Я беру с полочки, прикрепленной к стене душевой, мыло и мочалку и, не жалея сил, начинаю быстро намыливать и тереть свое тело. Вода множеством струй, свистя, падает на меня и под лучами уже осеннего, но еще яркого солнца, проникающего через окна, вспыхивает, как ртуть или бездымное пламя, и мне кажется, что я весь горю.

Завернувшись в полотенце, я прохожу в раздевалку к своему шкафу и, одевшись, выхожу через проходную на улицу. Я иду по разбитому тротуару Люсиновской улицы, поднимая ботинками облачка пыли. Затем поворачиваю направо и, пройдя мимо нескольких домов с облупившейся штукатуркой, оказываюсь у метро «Добрынинская». Сегодня занятий в вечерней школе нет и я сразу еду домой. Спустившись по эскалатору в метро, я вхожу в подошедший поезд и привычно подпираю противоположную от выхода дверь. Поезд трогается и мчится по тоннелю. И этот тоннель меня уводит опять от действительности в воспоминания…

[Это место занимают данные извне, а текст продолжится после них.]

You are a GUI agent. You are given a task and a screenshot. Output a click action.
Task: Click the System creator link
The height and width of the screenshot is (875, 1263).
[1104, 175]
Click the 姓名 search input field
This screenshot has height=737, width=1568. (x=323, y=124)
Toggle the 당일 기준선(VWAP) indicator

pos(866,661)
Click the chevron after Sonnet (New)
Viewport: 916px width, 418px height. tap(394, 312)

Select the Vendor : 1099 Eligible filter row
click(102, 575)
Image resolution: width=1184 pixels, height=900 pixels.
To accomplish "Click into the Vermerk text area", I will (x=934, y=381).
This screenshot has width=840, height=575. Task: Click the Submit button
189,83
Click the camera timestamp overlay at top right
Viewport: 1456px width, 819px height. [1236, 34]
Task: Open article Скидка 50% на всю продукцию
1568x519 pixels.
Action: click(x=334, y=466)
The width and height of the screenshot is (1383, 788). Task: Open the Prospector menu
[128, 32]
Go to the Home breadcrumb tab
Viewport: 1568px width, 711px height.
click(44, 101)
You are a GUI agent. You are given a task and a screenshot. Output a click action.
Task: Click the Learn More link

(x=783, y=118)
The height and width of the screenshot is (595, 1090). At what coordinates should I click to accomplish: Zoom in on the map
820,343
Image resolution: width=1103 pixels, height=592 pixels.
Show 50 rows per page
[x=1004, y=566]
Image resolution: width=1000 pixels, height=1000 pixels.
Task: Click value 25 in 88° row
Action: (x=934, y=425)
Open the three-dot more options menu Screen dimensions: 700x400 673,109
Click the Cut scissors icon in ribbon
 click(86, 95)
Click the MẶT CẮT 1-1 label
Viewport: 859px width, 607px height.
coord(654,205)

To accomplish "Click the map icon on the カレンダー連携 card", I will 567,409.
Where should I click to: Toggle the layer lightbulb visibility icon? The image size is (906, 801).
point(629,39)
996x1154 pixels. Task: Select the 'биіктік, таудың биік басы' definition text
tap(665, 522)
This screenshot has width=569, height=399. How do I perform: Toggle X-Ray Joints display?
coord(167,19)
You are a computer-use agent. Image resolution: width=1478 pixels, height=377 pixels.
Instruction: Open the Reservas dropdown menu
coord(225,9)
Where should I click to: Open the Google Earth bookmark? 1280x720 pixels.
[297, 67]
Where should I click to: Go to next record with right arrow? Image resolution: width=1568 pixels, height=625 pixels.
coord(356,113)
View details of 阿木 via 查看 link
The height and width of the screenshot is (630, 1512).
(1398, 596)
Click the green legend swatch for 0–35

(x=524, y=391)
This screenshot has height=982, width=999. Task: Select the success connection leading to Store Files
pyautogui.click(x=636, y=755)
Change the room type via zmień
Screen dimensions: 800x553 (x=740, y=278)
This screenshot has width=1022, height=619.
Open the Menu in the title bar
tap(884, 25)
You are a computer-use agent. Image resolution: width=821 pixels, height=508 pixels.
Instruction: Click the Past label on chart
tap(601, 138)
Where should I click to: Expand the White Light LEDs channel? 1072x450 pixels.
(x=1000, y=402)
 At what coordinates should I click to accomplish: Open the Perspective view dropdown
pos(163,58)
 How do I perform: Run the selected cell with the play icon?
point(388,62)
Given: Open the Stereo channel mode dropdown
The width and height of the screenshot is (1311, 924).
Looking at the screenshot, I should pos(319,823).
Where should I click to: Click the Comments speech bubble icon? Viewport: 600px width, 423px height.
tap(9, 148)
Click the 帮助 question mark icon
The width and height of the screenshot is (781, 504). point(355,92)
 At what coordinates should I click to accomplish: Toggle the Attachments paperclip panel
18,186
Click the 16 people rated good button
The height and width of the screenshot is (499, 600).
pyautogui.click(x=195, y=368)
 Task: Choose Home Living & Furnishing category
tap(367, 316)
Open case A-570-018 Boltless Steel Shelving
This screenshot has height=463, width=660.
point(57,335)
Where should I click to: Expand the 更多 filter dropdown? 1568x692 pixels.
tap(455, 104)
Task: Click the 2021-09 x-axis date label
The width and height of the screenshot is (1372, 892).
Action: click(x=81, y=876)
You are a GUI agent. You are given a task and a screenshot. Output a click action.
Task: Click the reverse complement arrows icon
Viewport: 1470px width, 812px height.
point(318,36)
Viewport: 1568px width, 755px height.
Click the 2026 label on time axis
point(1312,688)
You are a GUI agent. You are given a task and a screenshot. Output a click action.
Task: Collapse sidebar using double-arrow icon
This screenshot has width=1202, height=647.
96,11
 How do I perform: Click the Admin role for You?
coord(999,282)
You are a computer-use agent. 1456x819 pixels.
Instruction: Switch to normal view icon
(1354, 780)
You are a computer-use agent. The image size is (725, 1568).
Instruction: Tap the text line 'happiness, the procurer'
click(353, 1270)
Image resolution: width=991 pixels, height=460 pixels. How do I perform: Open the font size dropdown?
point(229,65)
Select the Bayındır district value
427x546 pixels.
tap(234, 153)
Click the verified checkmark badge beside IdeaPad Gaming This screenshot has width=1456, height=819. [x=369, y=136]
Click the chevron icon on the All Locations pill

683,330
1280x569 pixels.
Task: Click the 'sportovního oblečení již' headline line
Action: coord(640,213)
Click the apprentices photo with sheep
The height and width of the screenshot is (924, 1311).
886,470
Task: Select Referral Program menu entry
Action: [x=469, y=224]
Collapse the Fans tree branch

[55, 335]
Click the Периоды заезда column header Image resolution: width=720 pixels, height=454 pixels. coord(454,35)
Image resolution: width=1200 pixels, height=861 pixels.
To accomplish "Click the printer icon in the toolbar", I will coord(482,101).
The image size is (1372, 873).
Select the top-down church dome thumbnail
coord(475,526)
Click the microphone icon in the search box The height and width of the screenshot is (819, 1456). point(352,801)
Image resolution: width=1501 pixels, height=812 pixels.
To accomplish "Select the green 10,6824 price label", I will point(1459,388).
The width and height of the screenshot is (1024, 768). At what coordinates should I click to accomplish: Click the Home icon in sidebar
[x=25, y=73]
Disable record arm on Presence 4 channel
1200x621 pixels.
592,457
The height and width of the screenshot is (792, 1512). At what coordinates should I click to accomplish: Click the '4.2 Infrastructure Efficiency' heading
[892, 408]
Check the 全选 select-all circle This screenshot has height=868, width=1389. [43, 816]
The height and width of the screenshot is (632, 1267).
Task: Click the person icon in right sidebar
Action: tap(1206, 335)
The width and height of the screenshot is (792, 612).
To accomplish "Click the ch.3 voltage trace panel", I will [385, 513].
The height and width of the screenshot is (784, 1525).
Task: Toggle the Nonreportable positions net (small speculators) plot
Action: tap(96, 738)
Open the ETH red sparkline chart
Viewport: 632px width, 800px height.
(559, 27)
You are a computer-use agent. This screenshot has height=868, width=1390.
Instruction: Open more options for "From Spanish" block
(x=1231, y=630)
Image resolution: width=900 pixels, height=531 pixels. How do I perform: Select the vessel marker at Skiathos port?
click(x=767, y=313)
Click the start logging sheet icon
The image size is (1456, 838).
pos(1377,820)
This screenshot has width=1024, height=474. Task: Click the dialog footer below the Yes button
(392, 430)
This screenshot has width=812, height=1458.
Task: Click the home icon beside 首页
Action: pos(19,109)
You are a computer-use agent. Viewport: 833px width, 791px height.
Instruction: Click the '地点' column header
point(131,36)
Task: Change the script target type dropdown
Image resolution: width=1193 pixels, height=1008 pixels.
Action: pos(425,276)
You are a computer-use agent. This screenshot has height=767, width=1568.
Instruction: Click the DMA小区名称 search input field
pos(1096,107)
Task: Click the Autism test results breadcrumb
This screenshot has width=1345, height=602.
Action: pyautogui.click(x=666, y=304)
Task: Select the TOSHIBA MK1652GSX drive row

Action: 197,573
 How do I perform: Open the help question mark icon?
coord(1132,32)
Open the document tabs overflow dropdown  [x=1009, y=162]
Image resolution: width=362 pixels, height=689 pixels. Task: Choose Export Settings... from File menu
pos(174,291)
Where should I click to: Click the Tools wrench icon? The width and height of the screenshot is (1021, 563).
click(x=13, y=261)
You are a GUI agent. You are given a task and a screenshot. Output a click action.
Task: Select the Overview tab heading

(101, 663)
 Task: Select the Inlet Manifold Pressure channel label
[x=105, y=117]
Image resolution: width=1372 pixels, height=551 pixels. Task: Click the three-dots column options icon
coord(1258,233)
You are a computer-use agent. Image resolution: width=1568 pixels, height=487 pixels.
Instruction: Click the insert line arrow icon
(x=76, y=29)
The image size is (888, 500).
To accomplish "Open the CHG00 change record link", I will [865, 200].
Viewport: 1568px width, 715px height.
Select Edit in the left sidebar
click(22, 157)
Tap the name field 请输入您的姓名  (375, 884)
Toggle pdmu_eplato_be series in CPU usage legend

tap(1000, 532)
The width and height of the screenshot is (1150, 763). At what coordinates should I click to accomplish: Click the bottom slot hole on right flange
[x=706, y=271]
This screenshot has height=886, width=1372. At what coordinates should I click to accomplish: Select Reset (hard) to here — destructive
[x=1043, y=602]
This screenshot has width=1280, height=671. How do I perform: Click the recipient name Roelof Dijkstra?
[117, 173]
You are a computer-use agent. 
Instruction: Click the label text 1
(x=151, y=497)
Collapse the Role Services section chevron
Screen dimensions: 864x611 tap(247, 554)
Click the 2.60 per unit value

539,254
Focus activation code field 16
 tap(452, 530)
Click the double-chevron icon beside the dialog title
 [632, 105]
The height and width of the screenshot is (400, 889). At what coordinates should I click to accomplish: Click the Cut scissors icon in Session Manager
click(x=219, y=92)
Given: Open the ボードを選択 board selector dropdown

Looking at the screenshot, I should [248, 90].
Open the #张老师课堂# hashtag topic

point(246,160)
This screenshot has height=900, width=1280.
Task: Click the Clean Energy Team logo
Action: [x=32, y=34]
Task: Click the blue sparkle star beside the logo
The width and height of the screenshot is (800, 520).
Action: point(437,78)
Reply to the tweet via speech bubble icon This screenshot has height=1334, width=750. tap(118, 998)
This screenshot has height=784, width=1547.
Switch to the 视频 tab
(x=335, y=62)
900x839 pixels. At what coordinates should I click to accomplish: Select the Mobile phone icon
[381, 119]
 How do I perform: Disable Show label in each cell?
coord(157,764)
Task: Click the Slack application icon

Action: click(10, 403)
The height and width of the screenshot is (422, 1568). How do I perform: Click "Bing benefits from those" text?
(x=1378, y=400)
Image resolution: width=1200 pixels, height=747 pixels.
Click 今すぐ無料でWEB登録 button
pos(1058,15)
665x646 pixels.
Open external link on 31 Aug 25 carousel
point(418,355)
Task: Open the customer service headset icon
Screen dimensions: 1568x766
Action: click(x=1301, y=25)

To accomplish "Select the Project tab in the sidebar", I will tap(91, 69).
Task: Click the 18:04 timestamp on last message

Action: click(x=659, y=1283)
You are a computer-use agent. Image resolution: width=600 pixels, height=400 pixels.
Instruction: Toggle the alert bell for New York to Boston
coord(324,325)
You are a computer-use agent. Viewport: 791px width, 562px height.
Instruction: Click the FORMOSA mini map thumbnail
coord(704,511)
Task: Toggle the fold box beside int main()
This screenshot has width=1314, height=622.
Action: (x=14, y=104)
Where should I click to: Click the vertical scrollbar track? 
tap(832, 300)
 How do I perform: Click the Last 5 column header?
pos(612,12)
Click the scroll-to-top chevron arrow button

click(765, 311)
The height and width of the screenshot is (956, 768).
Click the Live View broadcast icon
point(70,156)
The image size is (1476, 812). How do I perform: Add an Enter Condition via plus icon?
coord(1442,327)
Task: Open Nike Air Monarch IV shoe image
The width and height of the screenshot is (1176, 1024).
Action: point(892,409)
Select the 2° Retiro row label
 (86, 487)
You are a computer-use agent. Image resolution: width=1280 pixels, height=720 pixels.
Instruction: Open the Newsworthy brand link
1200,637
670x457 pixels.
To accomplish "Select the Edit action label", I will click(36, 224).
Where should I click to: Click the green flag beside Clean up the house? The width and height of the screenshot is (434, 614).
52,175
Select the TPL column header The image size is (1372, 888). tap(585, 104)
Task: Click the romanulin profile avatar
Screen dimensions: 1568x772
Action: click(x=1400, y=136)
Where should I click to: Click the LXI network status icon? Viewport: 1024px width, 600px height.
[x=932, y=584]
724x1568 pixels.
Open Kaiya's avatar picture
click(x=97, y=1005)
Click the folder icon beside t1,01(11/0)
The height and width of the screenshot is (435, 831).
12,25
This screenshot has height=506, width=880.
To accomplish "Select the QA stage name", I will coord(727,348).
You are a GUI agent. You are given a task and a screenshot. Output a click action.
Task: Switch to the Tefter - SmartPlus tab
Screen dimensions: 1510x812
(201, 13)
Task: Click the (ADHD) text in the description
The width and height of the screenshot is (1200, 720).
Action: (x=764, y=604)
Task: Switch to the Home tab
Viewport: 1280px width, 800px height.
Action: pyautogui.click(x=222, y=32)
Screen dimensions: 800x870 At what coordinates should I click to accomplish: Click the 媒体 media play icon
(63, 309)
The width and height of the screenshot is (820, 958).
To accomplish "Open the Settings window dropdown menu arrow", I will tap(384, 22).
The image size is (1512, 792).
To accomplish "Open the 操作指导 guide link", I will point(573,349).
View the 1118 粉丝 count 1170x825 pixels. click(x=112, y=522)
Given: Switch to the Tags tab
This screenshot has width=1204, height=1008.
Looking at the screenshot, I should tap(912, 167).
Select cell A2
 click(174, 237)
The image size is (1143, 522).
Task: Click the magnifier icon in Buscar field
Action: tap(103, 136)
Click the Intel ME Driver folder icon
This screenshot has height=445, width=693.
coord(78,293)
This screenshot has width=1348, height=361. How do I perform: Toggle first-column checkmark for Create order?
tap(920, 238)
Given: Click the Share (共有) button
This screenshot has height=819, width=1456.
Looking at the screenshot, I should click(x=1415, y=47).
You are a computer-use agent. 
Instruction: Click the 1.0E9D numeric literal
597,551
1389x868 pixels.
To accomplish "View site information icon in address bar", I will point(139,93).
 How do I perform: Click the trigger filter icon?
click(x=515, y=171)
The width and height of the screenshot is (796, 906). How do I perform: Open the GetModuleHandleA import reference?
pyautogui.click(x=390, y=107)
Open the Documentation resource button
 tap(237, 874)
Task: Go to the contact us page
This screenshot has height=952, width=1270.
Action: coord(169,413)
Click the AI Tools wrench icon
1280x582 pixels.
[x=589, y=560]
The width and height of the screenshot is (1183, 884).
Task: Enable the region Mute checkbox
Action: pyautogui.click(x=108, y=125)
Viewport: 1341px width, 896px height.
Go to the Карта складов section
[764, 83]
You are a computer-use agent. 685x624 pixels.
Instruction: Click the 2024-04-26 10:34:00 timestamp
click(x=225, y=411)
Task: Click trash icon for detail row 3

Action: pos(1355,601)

Я прихожу в котельную, как велел Ундол. Там меня встречает Кроха. С ним по металлической лестнице мы спускаемся в ее чрево. Внизу он хватает меня за руку и минут десять-пятнадцать тащит в кромешной тьме по тоннелю с осклизлыми стенами и полом. Наконец мы останавливаемся под люком, из которого брезжит тусклый желтоватый свет, поднимаемся по приставной лестнице и оказываемся в длинном коридоре со стенами из красного кирпича и рядом дверей. Кроха поднимает и ставит у стены лестницу, закрывает люк, а затем со словами: «Жди нас!» вталкивает меня в одну из дверей и закрывает ее с обратной стороны на защелку.

Испуганный и обескураженный таким обращением, какое-то время я не могу прийти в себя. Но, видно, не зря мне дали кликуху Волк. Меня приводит в себя нос. Он улавливает очень вкусные запахи. Я начинаю вертеть головой и обнаруживаю, что нахожусь в комнате без окон. Она освещается бронзовой люстрой со свечами. Стены комнаты оклеены красивыми обоями. Старинная, как в кино, мебель. Посредине — огромный стол. На нем пироги, красная и черная икра, овощной салат, селедка, колбаса, сыр, супница, графинчики с водкой и вином, кувшины с пивом и квасом.

И в тот миг, когда моя рука тянется к блюду с пирогами, появляются Ундол, Кабан и Кроха. Они в черных костюмах, белых рубашках и при галстуках. На ногах у них лакированные полуботинки. Ундол подходит к столу, отодвигает стул, садится, берет салфетку, разворачивает ее, кладет себе на колени и только после этого обращается ко мне, Кабану и Крохе:

— А вам что, особое приглашение?

Некоторое время за столом царит молчание. Все заняты поглощением пищи. Правда, по-разному.

Ундол ест со светской свободой и изыском. Я тоже не комплексую перед обилием столовых приборов — мой отец, когда в Москве, требует от домашних полного соблюдения правил этикета за столом. Остальные в основном пользуются руками и зубами. Ундол какое-то время с усмешкой наблюдает, как насыщаются его кореша, и говорит с поддельным возмущением:

— Волк, научил бы ты этих олухов обращаться с ножом и вилкой. — И продолжает уже серьезно: — Как видите сами, Иван прав. Волк сможет работать под пай-мальчика, ребеночка из интеллигентной семьи.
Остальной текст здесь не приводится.